Günlerdir(yani iki gündür) midemdeki her şeyi çıkarıp, halsiz bi şekilde bel ve diz ağrılarımdan kendi kendime ağlayarak kurtulmaya çalışırken ve gündüzleri anne annecim diye sayıklarken, Fedakar sevgilimin onca sorumluluğu ve stressli işinin arasında bana getirdiği vitaminler ve hissettirdiği sevgisiyle ilk defa bugün midemde bir açlık ve yeme hissiyle uyandım. Halsizim ve hala hastayım tabii ama en azından artık yediklerim olması gereken yerden çıkmak istemiyorlar. Bundan dolayı da artık pc'yi açabiliyorum, tv seyredebiliyorum, dergileri karıştırabiliyorum ve hatta bugün Fatma Girik'e bile uğradım. Tabi bu kımıltısız yattığım günler boyunca, sürekli kendime acımakla geçirdim. Allam ölmek istiyorum dedim.Evet dedim!! İtiraf ediyorum. Ama nasıl yahu, çocukluğumda çözemediğim bi şeydi bu ölmek. Çocukken benim için yok olmaktı; bi daha görünmemekti bu kavram ve çok kere istemişimdir bunu en azından bulunduğum ortamlardan birdenbire kaybolmayı.Gerçi şimdi büyüdüm ve kelimenin tam anlamıyla doğru bi tespit yapmış olduğumun farkına vardım. Galiba yine yok olmak istedim için için. O kadar enerjisizdim ki, o anki acizliğiminden ve yalnızlığımdan ve pek tabi ki kafamda kurup kurup kendi kendime geliştirdiğim düşüncelerimden dolayı iyice dellenmiştim.Sonra aklıma başka bi şey geldi Ah keşke dedim: Biraz takatim olsa da yok olmazdan önce başka şeyleri yok etsem; şunları yapabilsem:
Avazım çıktığı kadar bağıra bağıra ağlayabilsem, Küfürlerim taaa 7.cd'den duyulabilse.
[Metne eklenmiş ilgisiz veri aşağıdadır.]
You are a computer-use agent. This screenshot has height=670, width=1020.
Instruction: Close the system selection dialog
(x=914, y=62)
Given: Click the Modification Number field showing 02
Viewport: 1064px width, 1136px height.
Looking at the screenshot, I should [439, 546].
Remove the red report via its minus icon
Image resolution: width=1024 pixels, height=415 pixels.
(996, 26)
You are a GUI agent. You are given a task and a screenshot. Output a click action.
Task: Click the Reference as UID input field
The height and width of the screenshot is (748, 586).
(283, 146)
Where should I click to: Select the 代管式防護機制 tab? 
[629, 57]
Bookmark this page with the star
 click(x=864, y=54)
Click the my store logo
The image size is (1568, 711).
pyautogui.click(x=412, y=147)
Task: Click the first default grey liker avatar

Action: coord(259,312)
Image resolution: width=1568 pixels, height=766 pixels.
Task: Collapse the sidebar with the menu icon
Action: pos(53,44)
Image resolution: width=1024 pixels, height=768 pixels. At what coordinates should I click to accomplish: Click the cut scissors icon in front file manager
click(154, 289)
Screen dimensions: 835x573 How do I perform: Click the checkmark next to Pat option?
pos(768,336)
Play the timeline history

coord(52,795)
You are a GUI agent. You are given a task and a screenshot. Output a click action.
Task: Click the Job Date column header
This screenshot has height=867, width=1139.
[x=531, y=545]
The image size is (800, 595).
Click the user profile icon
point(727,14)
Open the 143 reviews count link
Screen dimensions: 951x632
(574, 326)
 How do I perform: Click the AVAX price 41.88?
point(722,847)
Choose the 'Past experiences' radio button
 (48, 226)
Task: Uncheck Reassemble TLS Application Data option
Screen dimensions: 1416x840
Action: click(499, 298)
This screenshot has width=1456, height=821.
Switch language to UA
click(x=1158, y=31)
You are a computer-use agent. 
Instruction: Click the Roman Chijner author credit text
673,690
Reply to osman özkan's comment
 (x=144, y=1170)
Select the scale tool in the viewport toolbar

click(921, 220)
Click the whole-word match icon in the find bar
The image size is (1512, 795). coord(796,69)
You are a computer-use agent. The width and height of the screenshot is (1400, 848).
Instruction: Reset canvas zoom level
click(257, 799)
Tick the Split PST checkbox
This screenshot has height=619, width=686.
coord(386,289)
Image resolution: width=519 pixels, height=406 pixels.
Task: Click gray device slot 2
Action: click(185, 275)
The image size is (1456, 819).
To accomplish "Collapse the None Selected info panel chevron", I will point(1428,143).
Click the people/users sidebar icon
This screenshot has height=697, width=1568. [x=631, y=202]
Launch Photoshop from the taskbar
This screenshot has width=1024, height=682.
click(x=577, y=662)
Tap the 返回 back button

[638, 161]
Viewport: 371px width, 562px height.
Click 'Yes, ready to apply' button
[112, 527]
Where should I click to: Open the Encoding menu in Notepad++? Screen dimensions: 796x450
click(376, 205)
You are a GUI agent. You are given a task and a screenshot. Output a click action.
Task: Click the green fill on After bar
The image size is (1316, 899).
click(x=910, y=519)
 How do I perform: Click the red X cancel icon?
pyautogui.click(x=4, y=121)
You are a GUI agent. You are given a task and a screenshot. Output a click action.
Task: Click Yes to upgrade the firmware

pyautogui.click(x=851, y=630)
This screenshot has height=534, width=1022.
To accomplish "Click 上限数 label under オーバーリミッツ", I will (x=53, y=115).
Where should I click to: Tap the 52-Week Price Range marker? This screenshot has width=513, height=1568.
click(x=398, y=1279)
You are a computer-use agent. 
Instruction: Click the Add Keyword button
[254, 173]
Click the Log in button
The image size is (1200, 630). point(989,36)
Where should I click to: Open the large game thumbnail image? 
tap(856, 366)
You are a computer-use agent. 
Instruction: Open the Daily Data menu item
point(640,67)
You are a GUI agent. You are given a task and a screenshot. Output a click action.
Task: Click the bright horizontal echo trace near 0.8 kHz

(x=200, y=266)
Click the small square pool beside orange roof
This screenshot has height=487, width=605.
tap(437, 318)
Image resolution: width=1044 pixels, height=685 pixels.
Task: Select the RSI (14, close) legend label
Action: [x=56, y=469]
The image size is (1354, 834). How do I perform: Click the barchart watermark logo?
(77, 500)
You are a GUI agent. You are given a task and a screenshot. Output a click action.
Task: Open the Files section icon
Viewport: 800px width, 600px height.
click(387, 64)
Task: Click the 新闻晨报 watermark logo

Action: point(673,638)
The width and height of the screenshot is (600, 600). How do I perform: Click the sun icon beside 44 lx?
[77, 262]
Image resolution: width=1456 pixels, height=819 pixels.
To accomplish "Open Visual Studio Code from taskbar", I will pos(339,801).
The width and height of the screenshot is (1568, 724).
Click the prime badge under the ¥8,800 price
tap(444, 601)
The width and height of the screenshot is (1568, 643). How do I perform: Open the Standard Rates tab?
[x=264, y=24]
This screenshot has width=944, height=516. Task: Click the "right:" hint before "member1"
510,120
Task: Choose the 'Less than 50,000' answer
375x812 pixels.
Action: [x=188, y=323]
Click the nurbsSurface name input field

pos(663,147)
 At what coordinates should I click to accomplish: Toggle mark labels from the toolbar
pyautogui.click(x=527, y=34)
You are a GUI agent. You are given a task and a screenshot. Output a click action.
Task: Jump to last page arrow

Sonra kalksam odadaki gardrobu devirebilsem , mutfağa geçsem buzdolabını tekmelesem ve onu da devirebilsem, fırını camı açmadan dışarı fırlatsam,bir kol hareketiyle mutfak rafındaki her şeyi alaşağı etsem; salona gelsem, kitaplığı bi tekmeyle yere sersem sonra tv'ye de aynı işi yapsam sonra pc'nin nuh peygamberden kalma mönütörünü yine camı açmadan onu da fırlatsam dışarı. Sonra sinirimi alamasam da o mor yataş koltukları parça pinçik edene kadar deşsem ki bunu bi arkadaş yapmıştı ve çok rahatladığını söylemişti. Sonra duvarlara salçayla , evdeki plastik duvar boyasıyla resimler yapsam, öyle doğaçlama şeyler. Sonra yine bu koltuk takımının pufunu trambolin olarak kullansam da , üstünde zıplaya zıplaya evdeki bütün ampul kordonlarına asılsam bakalım hangisi en çok dayanıcak bana diye test etsem.... diye diye düşünürken tabi hasta insan düşünmekten de yoruldum . Yani aklımda kalanlar bunlar hastalık sonrası. Tabi bütün bunların sonunda ÖB bana geldiğinde bütün bunları görüp de hepsini benim yaptığıma inanır mıydı diye de aklımdan geçirmedim diil. Ama inanırdı herhal. Beni en iyi tanıyan kişi olarak.:) Ama şöyle bir diyolog da geçebilirdi aramızda; "ee bayağıı rahatlamışsın bana bişi bırakmamışsın hem de ikimizin evinde! Ben nasıl rahatlıcam şimdi." Ben de derdim ki " ama hayatım hasta olan benim, ama illa ki ben de bişiler yapcam ben daha çok stresliyim diyosan sen de sana heykel şeysi için aldığımız tokmakla banyoyu parçala daha olmadı evin duvarlarına dal, nasıl olsa depoziti peşin peşin verdik !!!" Ahahahahahaah......
Ohhh gerçekten de yazınca şimdi, yapmış kadar oldum. Ehh işte bi hastalık insanın kafasını da ne kadar hasta ediyor. Ya da hareketsizlikten ne düşüneceğimi şaşırdım sanki daha önce hiç hasta olmamışım gibi. Fakat bu seferki gerçekten ağırdı, ben hasta olduğumu bile anlamamışken, hiç belirtisiz önce klozete sonra yatağa çivilenmiştim ve zaten duygusal bir mahluka dönüşmüş bir durumdayken iyice hassaslaşmıştım bu hastalıkla. Ama yine de ÖB'ye hiççç naz niyaz yapmadım. Zaten biraz anlasaydım o işlerden hayatım çooooook daha kolay olurdu. Ahh ahhh ...!!!!!Neyse artık bitireyim zira enerjim bitti bitecek, baş ağrısı ve bi terleme aldı beni. Galiba kaç gündür aklımdan geçenleri bi çırpıda paylaşınca yoruldu bünye. Hadi ben kaçtım, daha iyi oluca yine gelicem buralara.